Only Sir Alex Ferguson, Pep Guardiola, Jose Mourinho and Jurgen Klopp have earned more than 118 wins from their first 200 games in the competition, but each member of that esteemed quartet has something that the Gunners boss does not; a Premier League title as a head coach.
The Spaniard's agonising wait to deliver another top-flight crown to North London will seemingly go on for at least another year, as failures to make the net ripple against Nottingham Forest and West Ham United have left them 13 points below Liverpool, whose lead will stretch to 16 on Saturday unless they somehow fail to beat Southampton at home.
However, Arsenal astonishingly defied their selection crisis in the final third to annihilate PSV Eindhoven 7-1 in midweek, becoming the first team to ever score seven goals away from home in a Champions League knockout game as they prepare for an inevitable quarter-final with either Atletico Madrid or Real Madrid.
Arteta's rejuvenated attackers will need to be on song if they are to prolong their exceptional recent sequence against Man United, who have lost each of their last four league games against the Gunners, including a 1-0 defeat in this exact fixture last year.
The visitors are therefore just 90 minutes away from back-to-back league wins at Old Trafford - a feat that they have not achieved since 1979 - but January's FA Cup third-round loss to Amorim's side gives both the red half of Manchester, and indeed the red half of Merseyside, hope.
Team News
Amorim had no good injury news to share in his pre-game press conference on Friday, conceding that both Harry Maguire (knock) and Manuel Ugarte (knock) are unlikely to be back in time for the visit of Arsenal.
The pair should represent two of 11 absentees for Man United, who are also missing Amad Diallo (ankle), Lisandro Martinez (knee), Kobbie Mainoo (calf), Jonny Evans (back), Luke Shaw (hamstring), Mason Mount (hamstring), Altay Bayindir (unspecified) and Tom Heaton (unspecified), as well as the banned Patrick Dorgu.
Owing to Dorgu's suspension and Maguire's absence, Amorim will likely have no choice but to throw Victor Lindelof in for his first Premier League start of the season, unless he takes a punt on former Arsenal product Ayden Heaven.

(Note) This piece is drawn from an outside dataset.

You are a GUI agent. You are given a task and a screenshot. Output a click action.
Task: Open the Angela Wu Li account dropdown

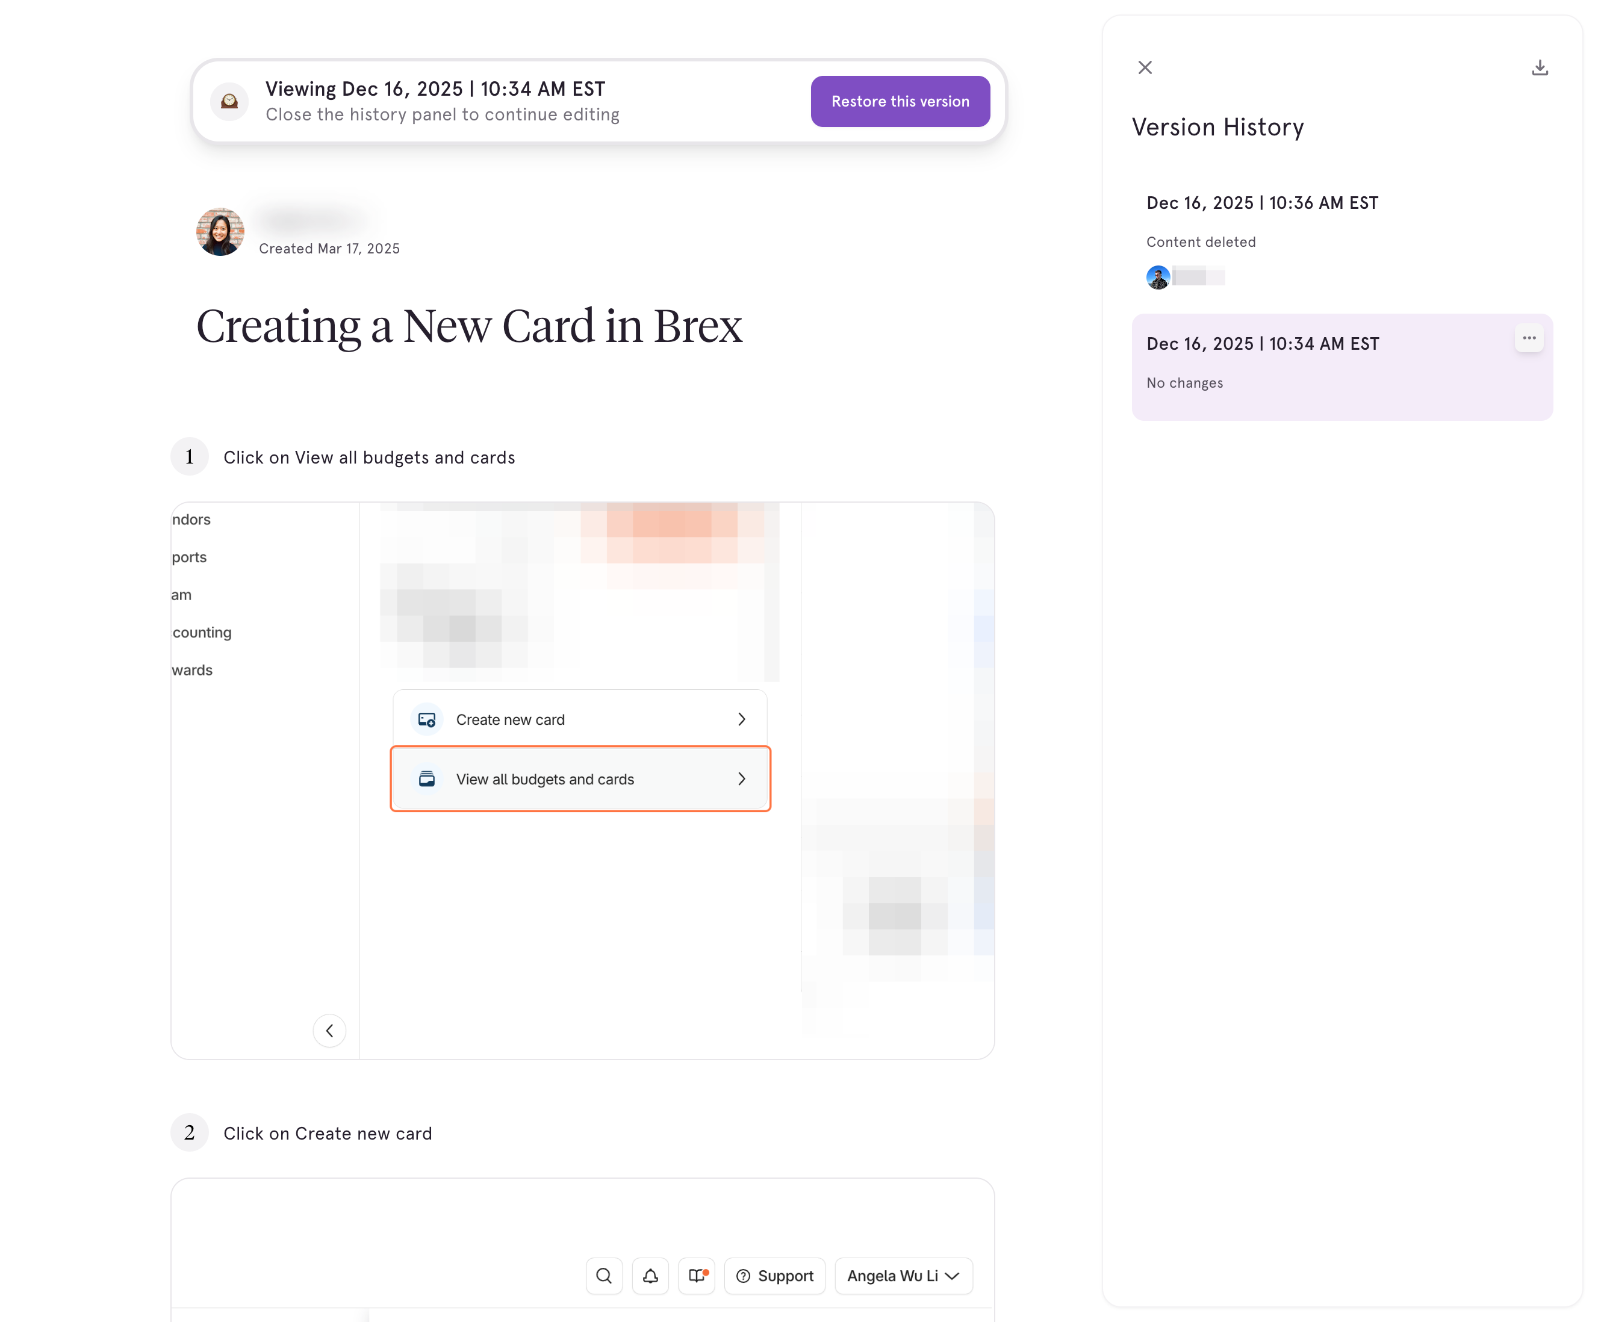point(903,1276)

The latter is one of two ex-Gunners hoping to show their old team what they are missing alongside Chido Obi, who made an impression in the cup loss to Fulham, but he will surely not be deemed ready for a start in a contest of this magnitude.
On Arsenal's side, it is also as you were on the fitness front, as Gabriel Martinelli (hamstring), Bukayo Saka (hamstring), Kai Havertz (hamstring), Gabriel Jesus (knee) and Takehiro Tomiyasu (knee) are still sidelined.

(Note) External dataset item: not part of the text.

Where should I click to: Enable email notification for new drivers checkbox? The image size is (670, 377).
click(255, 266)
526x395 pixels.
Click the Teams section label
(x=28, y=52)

Teenage protege Myles Lewis-Skelly was an early sacrifice in the pummelling of PSV, but that was down to red-card risk as opposed to an injury, and the Englishman's indiscipline should not threaten his prospects of a start on Sunday.
Further up the field, Mikel Merino will continue as the number nine in a threadbare attack also comprising Ethan Nwaneri and Leandro Trossard, who is looking to become just the third Arsenal player after Pierre-Emerick Aubameyang and Emmanuel Adebayor to score in back-to-back Premier League games at Old Trafford.
Manchester United possible starting lineup:
Onana; Yoro, De Ligt, Lindelof; Mazraoui, Casemiro, Fernandes, Dalot; Zirkzee, Garnacho; Hojlund
Arsenal possible starting lineup:
Raya; Timber, Saliba, Gabriel, Lewis-Skelly; Odegaard, Partey, Rice; Nwaneri, Merino, Trossard
We say: Manchester United 0-1 Arsenal
After two toothless Premier League performances and a dazzling Champions League display, confidently predicting which version of Arsenal's attack will show up on Sunday is an impossible ask, but a defence-heavy Man United should not afford the visitors as much time and space as PSV did.
However, the hosts are working with two fewer days' rest, have minimal options for change and will likely see their ineffective strikers bullied by Gabriel Magalhaes and William Saliba, so yet another Old Trafford win and clean sheet for Arsenal is the only result we can envisage.